Young was the lead proposer and co-founder of the West London Free School, the first free school to sign a funding agreement with the Education Secretary, and is now a trustee of the charitable trust that sits above the school, having served as the CEO of the trust. The trust opened a primary school in Hammersmith in 2013, a second primary in Earls Court in 2014 and a third primary in Kensington in 2016. Young is a follower of the American educationalist E.D. Hirsch and an advocate of a traditional, knowledge-based approach to education.

Young attracted mild controversy in 2012 after he wrote an article criticising the emphasis on "inclusion" in state schools, with some people interpreting this as an attack on including disabled children in mainstream education.

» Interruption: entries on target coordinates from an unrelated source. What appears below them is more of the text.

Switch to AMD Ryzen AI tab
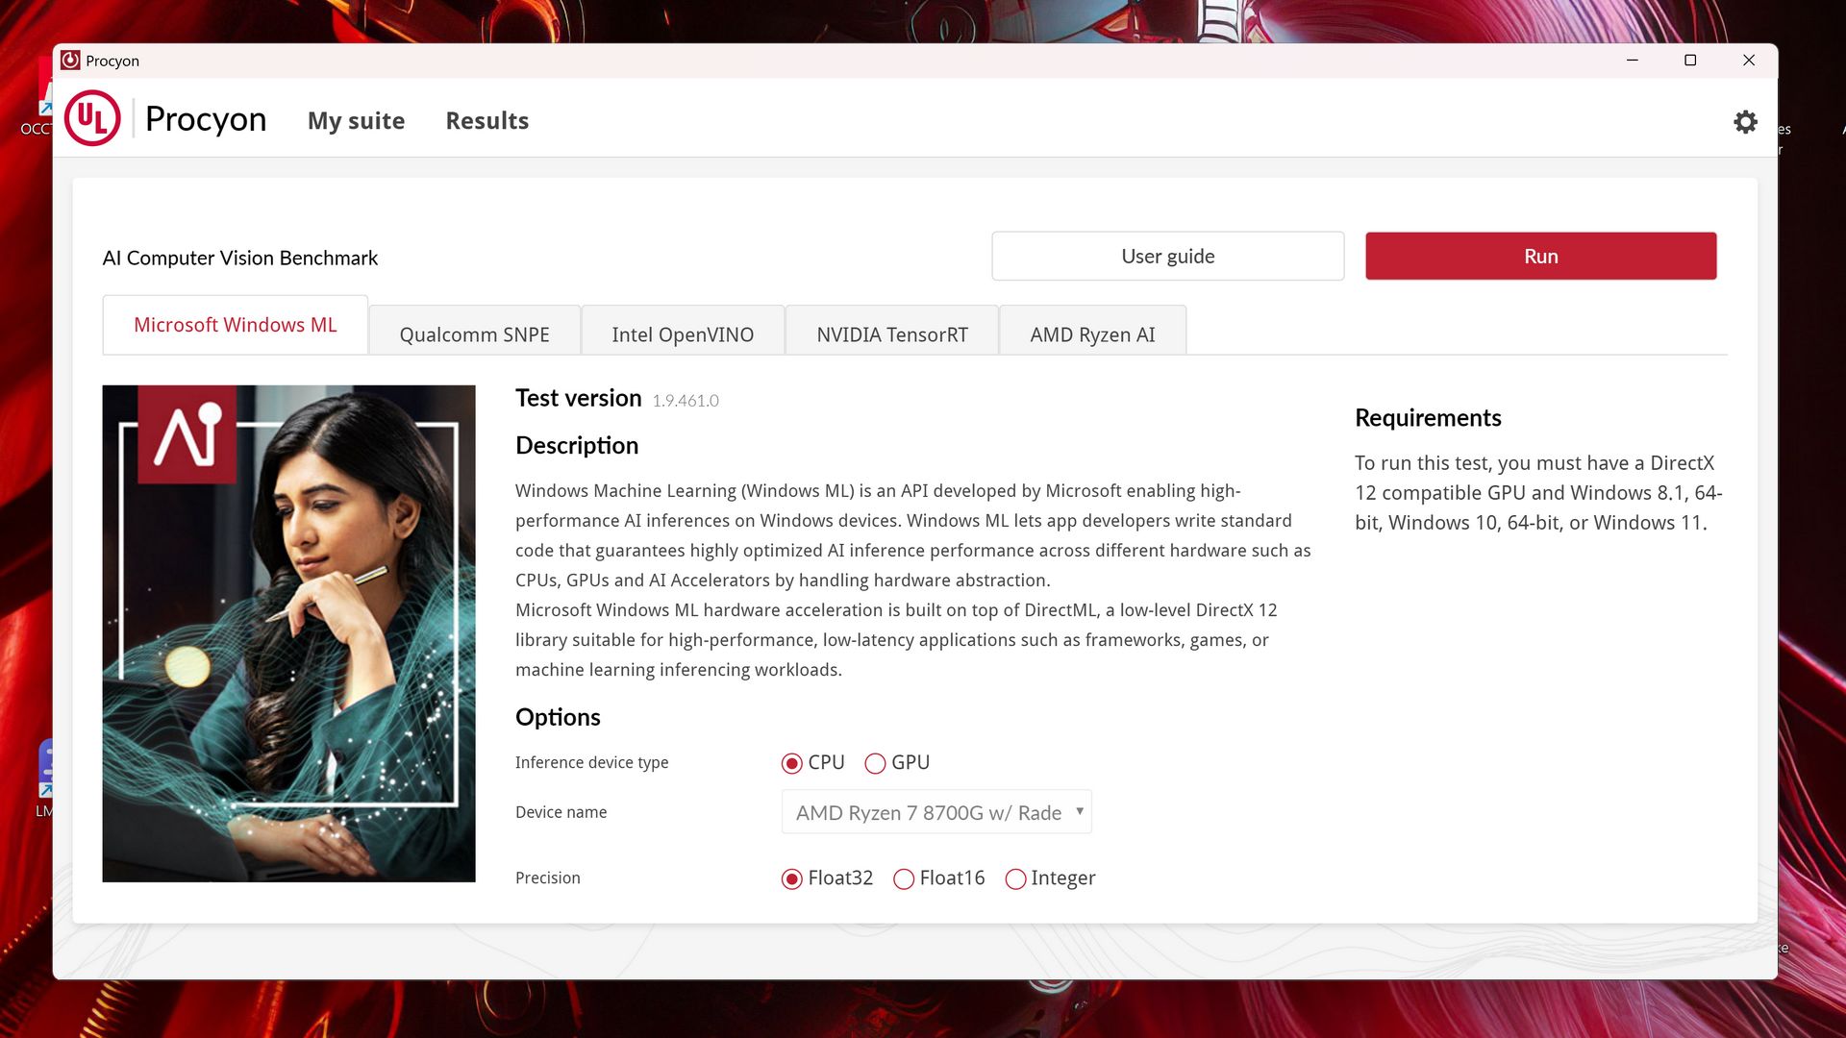 (x=1092, y=334)
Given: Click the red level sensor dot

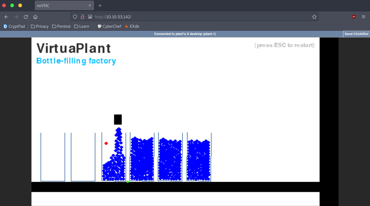Looking at the screenshot, I should pos(106,143).
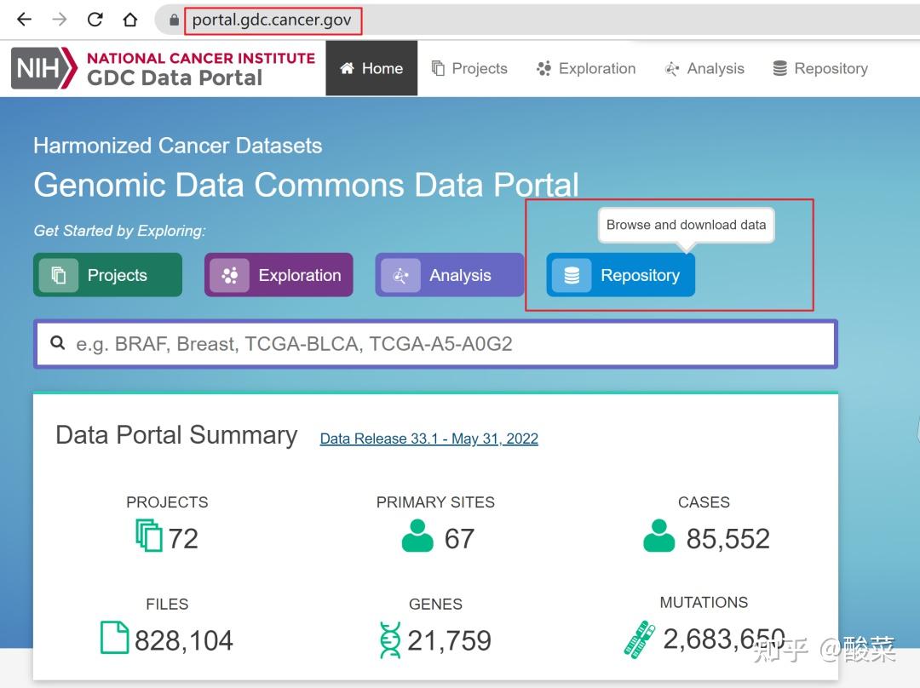Click the green Projects count icon
Image resolution: width=920 pixels, height=688 pixels.
148,536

He denied this charge, citing a misunderstanding of what he meant by "inclusion".

On 29 October 2016 it was announced that Young had been appointed Director of the New Schools Network, a post he took up full-time in January 2017. The New Schools Network is a charity that was set up in 2009 to support groups setting up free schools.

Personal life

Young married Caroline Bondy in July 2001; the couple have four children.